I have no idea what happened or what was my mom’s state of mind just last Sunday morning that made her do what she did. I was sitting on the couch watching a tv show on the telly (I can’t remember what it was) together with my mom and my youngest sister Angelee. Louise was about to sit down on the empty space on the couch next to my mom when she blurted out THE question.

“Kayo ba ni Alex eh napapagusapan na ang pagpapakasal (Have you and Alex ever talk about getting married)?”

I was dumbfounded when I heard that. I was only sorry that I was not able to tilt my head in time to see the reaction that registered in my sister’s face.

“Oo (Yes).”

“Kailan naman (When would that be)?”

“Gusto ni Alex sa December (Alex would like to have it in December). Bakit (Why)? Payag ka (Do you approve)?”

“Wag lang sa December na ‘to (Not this December though).”

My mom, then, had a follow-up question – “Sigurada ka na ba talaga sa kanya (Are you really sure you want to marry him)? Baka naman may dumating pang iba (Maybe someone else might come along).”

And my sister then goes on to narrate how much Alex’s parents wants them to get married immediately, even promising to foot the entire bill if they do it a.s.a.p. For the longest time, they have been wanting to have a grandchild and they’re seriously betting on my sister. Even though Alex is their youngest child, the reason why he’s the strongest contender is that they perceive him to be the most ready for marriage among their three kids.

I’ve met Alex’s family and they’re an ok bunch. Actually, me, my sister Louise, our Uncle Lloyd and the three Lanip kids have a quirky history together. Uncle Lloyd, by the way, is my dad’s youngest brother. He’s a menopause baby and that makes our age gap no more than 8 years. Going on with my story… when he was in high school, he was classmates with Alex’s eldest sibling, Ate Girlie. When I was in grade school, I was classmates with Joel (used to be called by his given name Joselito back then), Alex’s older brother.

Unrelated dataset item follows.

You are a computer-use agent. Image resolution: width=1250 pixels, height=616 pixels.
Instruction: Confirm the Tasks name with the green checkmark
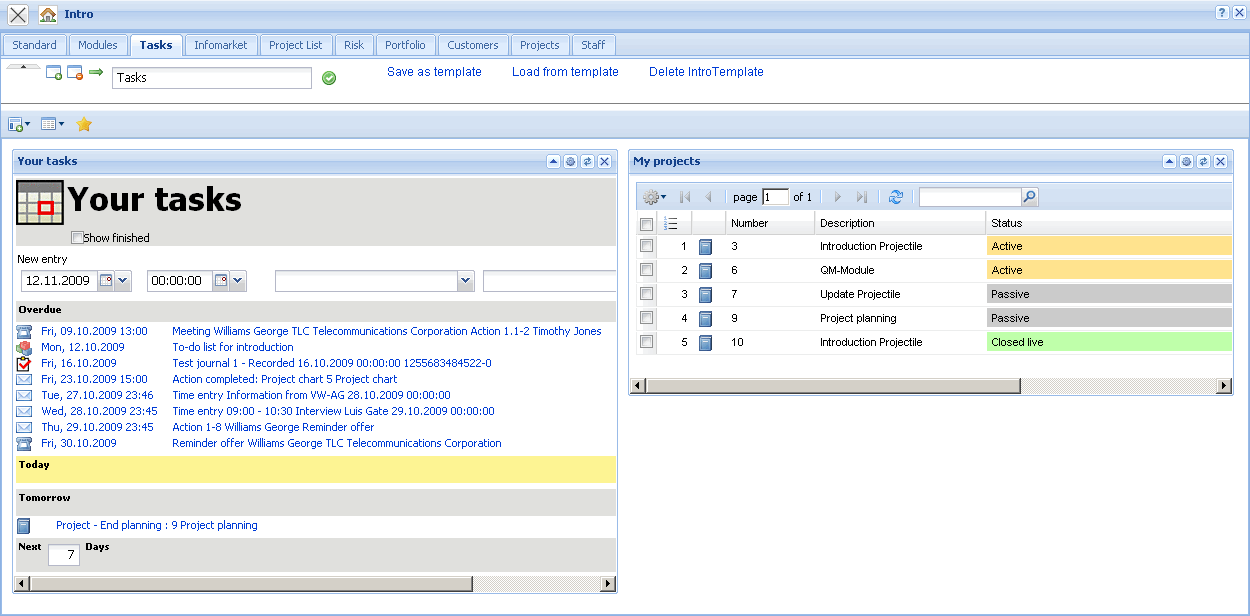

My sister was classmates with Alex when they were in grade school, surprisingly enough.

After we finished our grade school years, we both transferred to St. Scho. Alex and Louise met because of her college best friend Abby who happens to be Ate Girlie, Joel and Alex’s cousin. It’s just weird how closely connected everybody is one time or another. It feels as if those two are really meant to be together.

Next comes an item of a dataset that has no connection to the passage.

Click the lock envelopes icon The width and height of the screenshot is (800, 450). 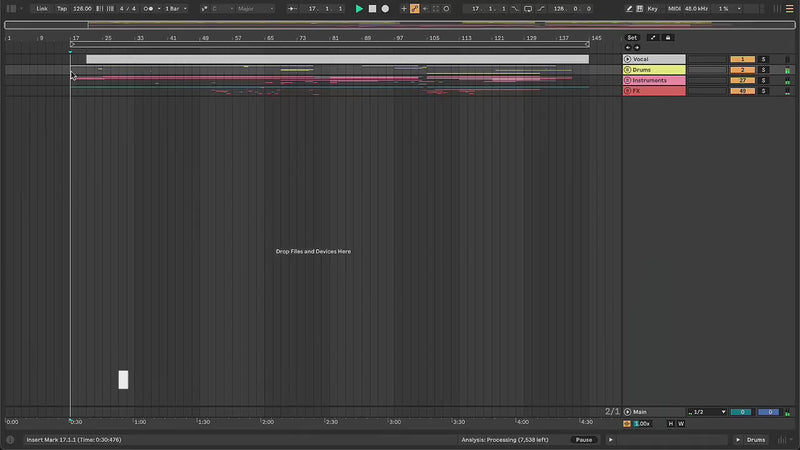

Ate Girlie, the eldest, is still studying while her boyfriend Glen just graduated from college recently. They’ve been together even before my sister and Alex hooked up but they’re not yet financially ready. And then there’s Joel, the middle child. Hmm… what about Joel? Honestly, I have no idea. It’s been a long time since I’ve seen him and I certainly haven’t heard any news on him of late.

My mom finally opened up about what prompted her to ask THE question. Auntie Anne, my dad’s sister-in-law, is about to give birth anytime soon and she jokingly told my mom that when her baby Anya no longer needs her crib, she’ll immediately pass it on to my sister.

It feels weird now that Louise’s matrimony card is out in the open. Was that just my mom’s way of saying that she’s resigned to the fact that my sister becoming Mrs. Alex Lanip an inevitable fact of our lives?

Okay, so one parent down; just one more to go. I wonder what my dad will say. Would his line of thinking be similar to my mom’s or would he still be hoping that my sister will find someone who’s…uhm… I’d hate to say it but it’s the truth… better looking?

After a brief pause for a nanosecond, my mom pulled a fast one on me.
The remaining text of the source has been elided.